Computer systems designed to recognize images aren’t that smart. Researchers have been able to create a set of glasses that makes an A.I. system think Reese Witherspoon is Russel Crowe, while others have been able to fool systems into seeing everyday household objects in psychedelic-looking patterns.
A new report published by BBC Future on Monday highlights the risks around these flaws. It may sound like great fun to convince a machine that a spectacled actress is, in fact, the man that played Maximus in Gladiator, but it’s bad news for self-driving cars that depend on such algorithms to navigate.
“If spam gets through or a few emails get blocked, it’s not the end of the word,” Daniel Lowd, assistant professor of computer and information science at the University of Oregon, told the BBC. “On the other hand, if you’re relying on the vision system in a self-driving car to know where to go and not crash into anything, then the stakes are much higher.”
BBC uses the example of a self-driving car algorithm that’s been trained to understand what a stop sign looks like. The computer will build up an idea of what to look out for, but unlike the way a child learns what something looks like, computers will tend to look for very specific details rather than broad ideas.
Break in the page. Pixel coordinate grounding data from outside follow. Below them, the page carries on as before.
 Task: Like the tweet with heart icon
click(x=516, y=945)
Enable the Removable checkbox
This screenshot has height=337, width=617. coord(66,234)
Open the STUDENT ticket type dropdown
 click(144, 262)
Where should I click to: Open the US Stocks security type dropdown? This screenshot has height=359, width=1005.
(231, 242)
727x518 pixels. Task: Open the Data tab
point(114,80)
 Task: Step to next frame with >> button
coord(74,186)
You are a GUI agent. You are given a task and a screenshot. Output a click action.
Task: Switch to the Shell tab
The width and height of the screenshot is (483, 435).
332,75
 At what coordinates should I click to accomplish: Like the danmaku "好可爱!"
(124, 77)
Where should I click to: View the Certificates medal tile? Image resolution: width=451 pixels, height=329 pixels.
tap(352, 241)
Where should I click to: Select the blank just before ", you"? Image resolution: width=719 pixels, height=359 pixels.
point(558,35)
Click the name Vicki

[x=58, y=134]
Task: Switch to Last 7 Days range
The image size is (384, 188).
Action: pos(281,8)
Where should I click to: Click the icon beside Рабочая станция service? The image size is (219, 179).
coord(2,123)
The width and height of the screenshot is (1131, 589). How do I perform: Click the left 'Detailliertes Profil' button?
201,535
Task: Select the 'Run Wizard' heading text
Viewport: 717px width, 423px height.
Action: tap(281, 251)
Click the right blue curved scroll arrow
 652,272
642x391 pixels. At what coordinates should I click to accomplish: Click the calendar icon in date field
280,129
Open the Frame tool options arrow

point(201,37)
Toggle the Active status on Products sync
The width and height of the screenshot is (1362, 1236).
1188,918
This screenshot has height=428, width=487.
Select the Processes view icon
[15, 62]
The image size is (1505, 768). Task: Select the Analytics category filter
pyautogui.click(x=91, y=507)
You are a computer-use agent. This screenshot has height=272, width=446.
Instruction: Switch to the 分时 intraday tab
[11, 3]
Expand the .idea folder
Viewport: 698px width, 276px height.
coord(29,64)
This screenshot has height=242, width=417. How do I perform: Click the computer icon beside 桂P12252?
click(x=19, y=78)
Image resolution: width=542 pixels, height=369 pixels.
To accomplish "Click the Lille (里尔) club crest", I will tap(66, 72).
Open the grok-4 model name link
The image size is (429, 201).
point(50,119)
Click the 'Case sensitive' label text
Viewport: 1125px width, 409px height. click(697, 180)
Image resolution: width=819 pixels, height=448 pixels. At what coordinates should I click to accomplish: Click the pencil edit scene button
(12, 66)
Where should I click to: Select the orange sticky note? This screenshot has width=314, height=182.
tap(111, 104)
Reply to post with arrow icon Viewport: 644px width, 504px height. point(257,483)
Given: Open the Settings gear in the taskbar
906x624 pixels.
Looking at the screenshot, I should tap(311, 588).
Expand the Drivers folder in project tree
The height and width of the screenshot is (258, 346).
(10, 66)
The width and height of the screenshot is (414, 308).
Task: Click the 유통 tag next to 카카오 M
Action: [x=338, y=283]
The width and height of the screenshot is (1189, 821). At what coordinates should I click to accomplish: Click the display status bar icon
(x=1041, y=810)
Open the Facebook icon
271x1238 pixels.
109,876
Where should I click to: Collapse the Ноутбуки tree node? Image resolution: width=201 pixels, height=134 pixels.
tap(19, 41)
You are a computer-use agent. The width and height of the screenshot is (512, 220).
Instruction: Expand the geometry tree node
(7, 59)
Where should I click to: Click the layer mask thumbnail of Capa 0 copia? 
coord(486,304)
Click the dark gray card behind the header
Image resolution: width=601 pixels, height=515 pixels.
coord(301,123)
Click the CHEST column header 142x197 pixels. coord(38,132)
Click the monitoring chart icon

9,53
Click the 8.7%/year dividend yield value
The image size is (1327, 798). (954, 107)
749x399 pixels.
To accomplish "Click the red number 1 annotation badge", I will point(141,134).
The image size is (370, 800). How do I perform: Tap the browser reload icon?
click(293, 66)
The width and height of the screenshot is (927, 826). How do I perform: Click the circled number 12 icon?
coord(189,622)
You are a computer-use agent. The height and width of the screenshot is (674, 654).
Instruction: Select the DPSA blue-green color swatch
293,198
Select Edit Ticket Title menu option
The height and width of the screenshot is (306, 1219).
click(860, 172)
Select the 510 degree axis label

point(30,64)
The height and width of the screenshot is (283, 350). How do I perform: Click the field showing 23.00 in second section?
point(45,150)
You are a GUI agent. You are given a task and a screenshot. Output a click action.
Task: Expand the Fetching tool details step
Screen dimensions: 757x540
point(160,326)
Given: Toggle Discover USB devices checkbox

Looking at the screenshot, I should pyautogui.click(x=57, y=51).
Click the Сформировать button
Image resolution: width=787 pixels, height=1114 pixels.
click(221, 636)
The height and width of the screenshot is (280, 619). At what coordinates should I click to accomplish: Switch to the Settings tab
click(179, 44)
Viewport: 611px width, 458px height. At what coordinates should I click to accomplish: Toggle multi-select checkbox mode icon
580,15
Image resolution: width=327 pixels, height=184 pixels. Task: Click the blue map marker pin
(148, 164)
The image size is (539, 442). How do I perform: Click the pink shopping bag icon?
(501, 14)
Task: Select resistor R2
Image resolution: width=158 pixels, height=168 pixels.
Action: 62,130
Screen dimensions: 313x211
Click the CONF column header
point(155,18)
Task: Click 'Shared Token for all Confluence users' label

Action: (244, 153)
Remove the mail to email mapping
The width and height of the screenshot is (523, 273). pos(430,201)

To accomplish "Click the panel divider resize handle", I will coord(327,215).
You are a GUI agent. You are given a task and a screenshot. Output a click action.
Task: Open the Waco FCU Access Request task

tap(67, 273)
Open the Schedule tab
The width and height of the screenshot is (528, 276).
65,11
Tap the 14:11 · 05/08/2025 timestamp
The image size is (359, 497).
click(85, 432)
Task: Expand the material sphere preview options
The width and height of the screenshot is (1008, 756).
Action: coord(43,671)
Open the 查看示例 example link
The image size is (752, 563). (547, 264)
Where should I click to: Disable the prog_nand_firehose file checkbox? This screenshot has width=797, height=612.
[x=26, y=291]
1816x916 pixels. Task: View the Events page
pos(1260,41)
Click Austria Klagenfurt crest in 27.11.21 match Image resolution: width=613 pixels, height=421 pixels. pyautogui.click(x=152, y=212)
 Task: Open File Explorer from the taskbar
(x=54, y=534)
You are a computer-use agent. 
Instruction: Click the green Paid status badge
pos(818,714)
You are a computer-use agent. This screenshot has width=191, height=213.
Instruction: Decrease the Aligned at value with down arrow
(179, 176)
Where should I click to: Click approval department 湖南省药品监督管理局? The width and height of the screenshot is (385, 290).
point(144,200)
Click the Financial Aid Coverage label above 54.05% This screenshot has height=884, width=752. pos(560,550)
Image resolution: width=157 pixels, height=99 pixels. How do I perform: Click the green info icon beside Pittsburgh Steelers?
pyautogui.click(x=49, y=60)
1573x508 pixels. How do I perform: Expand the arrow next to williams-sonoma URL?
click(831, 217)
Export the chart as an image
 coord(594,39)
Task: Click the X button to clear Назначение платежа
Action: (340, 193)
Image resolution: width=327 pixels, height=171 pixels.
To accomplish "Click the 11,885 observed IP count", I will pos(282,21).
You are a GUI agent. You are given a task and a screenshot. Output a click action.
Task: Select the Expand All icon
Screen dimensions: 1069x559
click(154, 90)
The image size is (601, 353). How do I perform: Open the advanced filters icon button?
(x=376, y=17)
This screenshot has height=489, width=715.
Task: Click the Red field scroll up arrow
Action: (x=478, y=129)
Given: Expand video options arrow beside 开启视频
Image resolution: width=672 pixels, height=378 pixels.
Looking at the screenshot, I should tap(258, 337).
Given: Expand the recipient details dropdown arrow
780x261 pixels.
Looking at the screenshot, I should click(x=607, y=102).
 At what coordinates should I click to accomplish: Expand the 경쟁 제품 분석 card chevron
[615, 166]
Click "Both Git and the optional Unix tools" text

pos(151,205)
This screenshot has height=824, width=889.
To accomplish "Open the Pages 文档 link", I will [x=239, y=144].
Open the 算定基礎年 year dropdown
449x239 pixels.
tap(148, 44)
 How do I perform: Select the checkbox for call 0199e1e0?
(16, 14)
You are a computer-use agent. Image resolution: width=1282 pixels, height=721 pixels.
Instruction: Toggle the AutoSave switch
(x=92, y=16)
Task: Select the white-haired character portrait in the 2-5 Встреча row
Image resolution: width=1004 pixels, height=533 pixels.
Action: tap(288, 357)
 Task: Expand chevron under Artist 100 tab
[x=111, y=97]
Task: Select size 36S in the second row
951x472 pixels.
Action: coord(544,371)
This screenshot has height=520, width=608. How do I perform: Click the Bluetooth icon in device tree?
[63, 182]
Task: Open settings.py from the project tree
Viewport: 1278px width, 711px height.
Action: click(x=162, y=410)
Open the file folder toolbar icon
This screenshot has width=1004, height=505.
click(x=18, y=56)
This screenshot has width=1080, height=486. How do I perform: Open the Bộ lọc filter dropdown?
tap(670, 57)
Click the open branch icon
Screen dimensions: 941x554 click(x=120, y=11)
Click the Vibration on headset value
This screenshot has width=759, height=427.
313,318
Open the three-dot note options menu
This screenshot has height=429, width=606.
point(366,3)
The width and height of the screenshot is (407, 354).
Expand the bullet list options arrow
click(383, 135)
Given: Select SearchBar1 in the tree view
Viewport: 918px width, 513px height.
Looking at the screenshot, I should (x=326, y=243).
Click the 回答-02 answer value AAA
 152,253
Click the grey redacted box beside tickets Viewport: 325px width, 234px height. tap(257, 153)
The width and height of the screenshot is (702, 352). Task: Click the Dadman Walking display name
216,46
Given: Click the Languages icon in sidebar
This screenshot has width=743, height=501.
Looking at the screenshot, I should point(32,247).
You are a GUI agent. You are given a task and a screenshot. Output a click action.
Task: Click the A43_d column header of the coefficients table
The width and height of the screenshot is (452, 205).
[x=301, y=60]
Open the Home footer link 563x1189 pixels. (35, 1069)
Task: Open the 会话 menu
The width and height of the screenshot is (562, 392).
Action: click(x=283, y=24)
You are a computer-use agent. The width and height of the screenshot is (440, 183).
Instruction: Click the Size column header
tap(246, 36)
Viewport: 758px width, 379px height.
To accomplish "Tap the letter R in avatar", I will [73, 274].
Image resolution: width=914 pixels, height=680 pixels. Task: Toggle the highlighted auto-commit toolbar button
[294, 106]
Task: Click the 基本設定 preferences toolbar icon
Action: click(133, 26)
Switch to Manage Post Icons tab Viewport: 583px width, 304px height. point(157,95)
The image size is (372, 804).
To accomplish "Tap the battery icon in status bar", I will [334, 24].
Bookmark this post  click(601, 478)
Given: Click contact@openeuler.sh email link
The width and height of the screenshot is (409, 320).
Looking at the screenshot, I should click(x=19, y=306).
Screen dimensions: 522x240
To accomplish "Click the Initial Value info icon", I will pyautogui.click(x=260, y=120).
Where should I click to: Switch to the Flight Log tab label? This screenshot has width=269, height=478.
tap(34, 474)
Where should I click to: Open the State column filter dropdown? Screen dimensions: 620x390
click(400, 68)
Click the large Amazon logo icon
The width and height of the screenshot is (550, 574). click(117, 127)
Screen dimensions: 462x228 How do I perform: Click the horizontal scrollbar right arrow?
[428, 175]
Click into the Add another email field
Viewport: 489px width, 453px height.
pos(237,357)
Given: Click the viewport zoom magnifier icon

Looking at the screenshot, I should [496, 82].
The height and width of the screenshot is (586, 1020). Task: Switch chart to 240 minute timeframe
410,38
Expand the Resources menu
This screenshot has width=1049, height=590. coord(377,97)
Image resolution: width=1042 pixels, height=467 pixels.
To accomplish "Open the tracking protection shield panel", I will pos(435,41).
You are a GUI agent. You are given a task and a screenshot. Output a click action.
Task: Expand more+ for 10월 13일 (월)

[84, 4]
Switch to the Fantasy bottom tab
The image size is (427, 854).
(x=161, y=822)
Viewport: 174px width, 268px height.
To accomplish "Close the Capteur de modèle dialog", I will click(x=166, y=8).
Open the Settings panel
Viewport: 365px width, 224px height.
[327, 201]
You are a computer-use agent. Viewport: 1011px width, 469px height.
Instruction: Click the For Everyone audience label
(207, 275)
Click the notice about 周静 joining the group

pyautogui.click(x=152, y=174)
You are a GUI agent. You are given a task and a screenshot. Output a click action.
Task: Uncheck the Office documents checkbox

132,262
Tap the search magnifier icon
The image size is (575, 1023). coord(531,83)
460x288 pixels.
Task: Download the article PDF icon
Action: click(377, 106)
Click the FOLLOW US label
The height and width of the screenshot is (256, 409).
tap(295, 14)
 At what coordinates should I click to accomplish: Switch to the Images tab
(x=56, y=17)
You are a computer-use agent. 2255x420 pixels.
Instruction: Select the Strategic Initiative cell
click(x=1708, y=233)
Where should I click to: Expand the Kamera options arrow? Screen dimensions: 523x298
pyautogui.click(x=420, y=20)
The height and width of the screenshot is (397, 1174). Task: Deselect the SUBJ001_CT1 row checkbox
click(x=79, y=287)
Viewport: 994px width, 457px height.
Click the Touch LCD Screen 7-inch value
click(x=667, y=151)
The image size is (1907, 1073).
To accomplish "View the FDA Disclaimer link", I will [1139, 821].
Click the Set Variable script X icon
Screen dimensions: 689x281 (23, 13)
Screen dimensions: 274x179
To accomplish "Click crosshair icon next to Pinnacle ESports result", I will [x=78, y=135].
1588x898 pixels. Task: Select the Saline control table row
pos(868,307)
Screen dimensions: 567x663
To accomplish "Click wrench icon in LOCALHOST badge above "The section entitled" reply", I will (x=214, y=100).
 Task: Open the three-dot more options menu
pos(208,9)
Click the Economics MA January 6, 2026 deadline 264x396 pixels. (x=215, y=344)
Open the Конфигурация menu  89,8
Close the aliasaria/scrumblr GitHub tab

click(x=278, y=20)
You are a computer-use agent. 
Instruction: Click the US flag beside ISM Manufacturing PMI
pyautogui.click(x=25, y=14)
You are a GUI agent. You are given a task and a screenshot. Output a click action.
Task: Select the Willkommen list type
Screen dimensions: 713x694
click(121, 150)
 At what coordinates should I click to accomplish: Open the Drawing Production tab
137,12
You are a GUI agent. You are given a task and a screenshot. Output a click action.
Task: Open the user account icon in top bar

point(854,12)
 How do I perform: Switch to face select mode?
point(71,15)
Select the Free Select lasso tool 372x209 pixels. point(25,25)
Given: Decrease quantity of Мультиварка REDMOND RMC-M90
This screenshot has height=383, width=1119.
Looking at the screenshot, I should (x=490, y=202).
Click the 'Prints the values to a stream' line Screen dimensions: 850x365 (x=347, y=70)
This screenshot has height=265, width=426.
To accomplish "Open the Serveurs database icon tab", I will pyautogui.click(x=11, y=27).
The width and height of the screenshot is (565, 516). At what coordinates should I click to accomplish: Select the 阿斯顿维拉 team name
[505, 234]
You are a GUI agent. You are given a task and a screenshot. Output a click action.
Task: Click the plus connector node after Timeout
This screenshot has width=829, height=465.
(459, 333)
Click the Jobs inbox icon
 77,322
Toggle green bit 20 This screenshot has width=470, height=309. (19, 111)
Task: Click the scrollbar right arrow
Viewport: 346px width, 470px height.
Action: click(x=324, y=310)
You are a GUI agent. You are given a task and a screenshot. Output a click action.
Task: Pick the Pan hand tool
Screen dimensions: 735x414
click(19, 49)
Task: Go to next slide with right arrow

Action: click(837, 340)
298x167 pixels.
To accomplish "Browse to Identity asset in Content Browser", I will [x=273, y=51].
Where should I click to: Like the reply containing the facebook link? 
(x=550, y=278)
A child will remember the general shape of the sign, but a computer will remember that specific pixels appeared in certain places with a stop sign. Messing with those points could mean a car not stopping in time.
That dependence on specific pixels has led to some bizarre outcomes, where a computer was fooled by the University of Wyoming into thinking these patterns were common images:
Another team from France and Switzerland was able to trick a system into seeing a fox as a squirrel.
What’s a designer to do? More rigorous testing could discover flaws, which in turn would help make the systems more resilient. Something needs to be done in the long term - mistaking Witherspoon for Crowe just isn’t okay.